Correct Answer : 3 Explanation: Sandbox and workspace can be used interchangeably. And you will be exploring the datasets while designing the sandboxes. This is a separate copy of the data then your production data, so that you can run in-memory analytics on this data without affecting your production load. Generally a sandbox contains raw data, aggregated data or data with the various formats. You would be planning 5-10 time size of the data for the analytics sandboxes. Because you will be creating various copy of the data.
Question : You are working with a training company which provides online trainings in various profession. You have received the data for further analysis which are already transformed and structured. You find that there is a high correlation between course category, course watched and number of hours training watched. You need to use some technique to handle this highly co-related variable, which of the below you will be using?
1. You will take a square root of each variable, so that correlation can be removed.
2. You will be discarding these all three variables.
3. You would be using normalizing technique so that three variables become equal in size.
4. You will be creating a new variable which is a function of these three correlated variable.

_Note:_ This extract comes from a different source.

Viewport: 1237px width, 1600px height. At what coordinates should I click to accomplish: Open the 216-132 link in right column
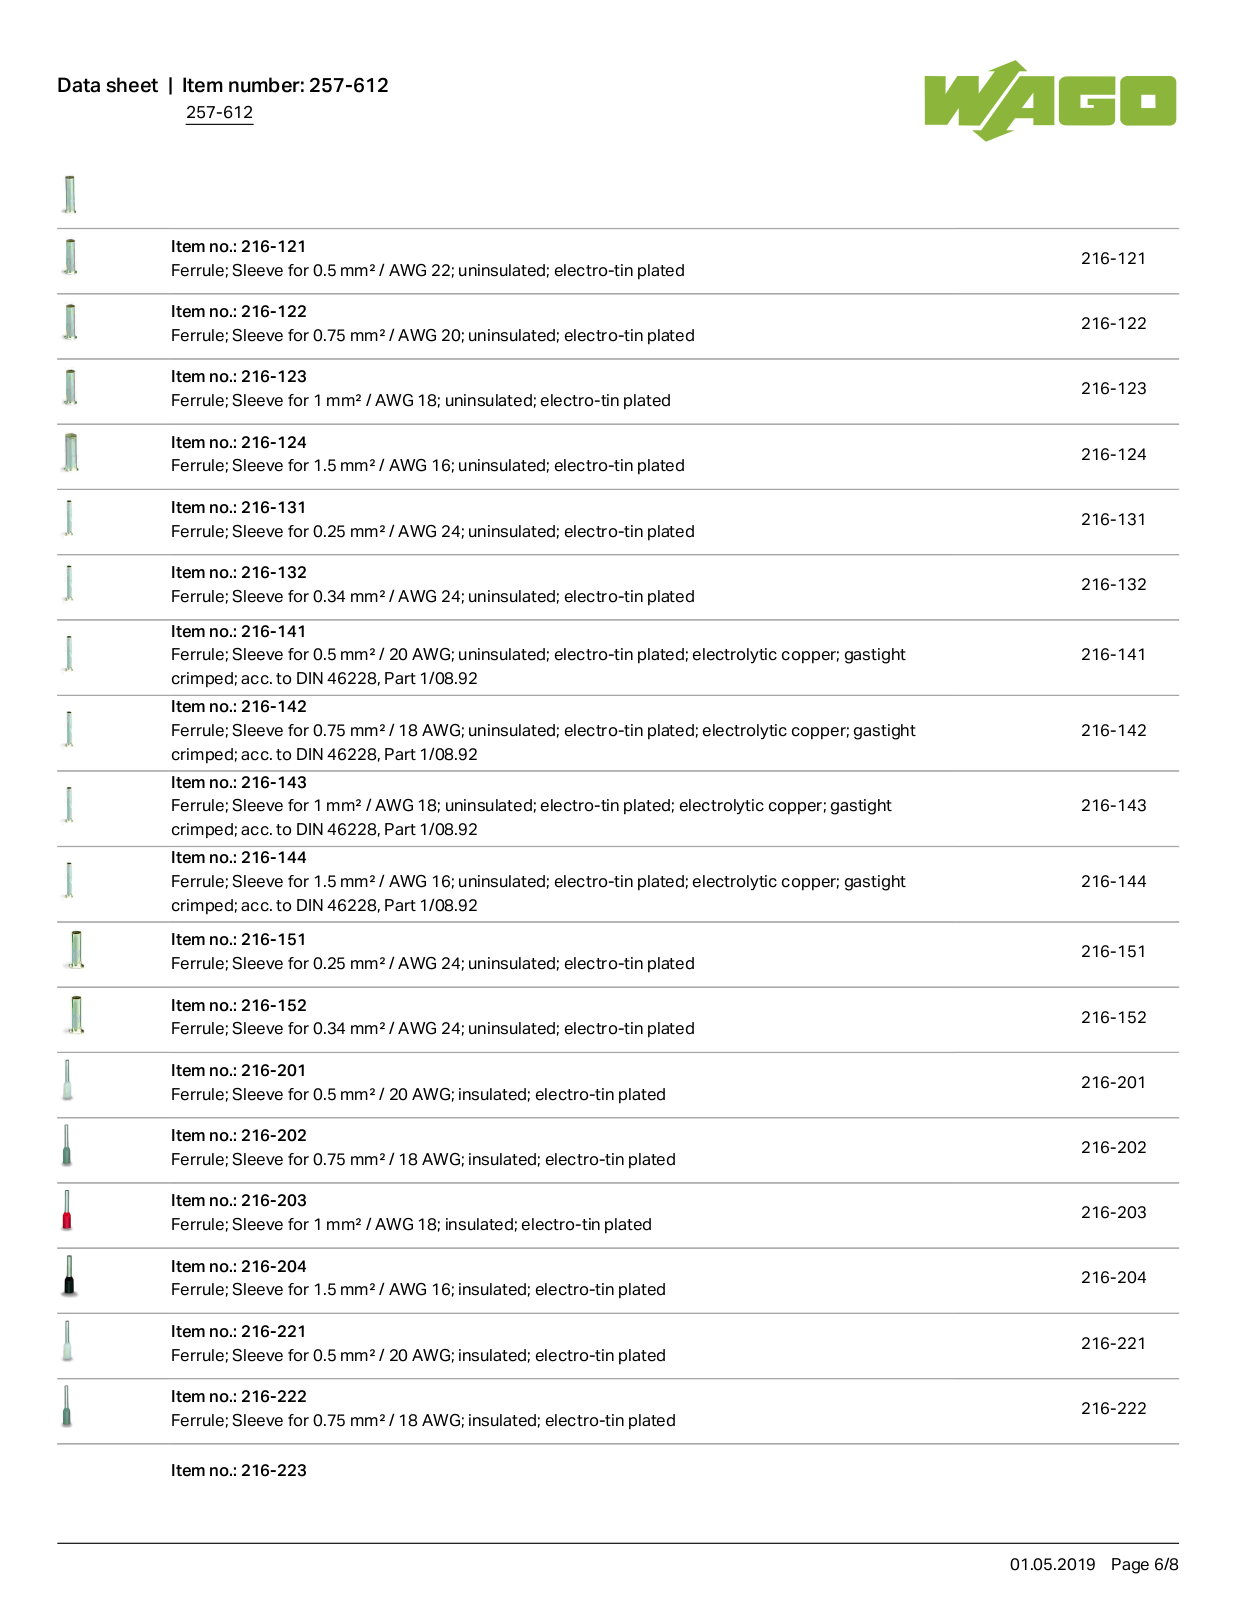click(x=1113, y=584)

Correct Answer : 4 Explanation: Handling correlated variables: Choose based on which one is more logically connected to what you're trying to predict, or else go with the one that correlates most strongly with the outcome variable. The other option is to create a new variable by combining them. If you go this route, I'd suggest converting the two variables onto a similar scale (maybe a z score), then summing them. This may give you a more valid measure of the underlying construct. For example, age and experience may both be related to judgment.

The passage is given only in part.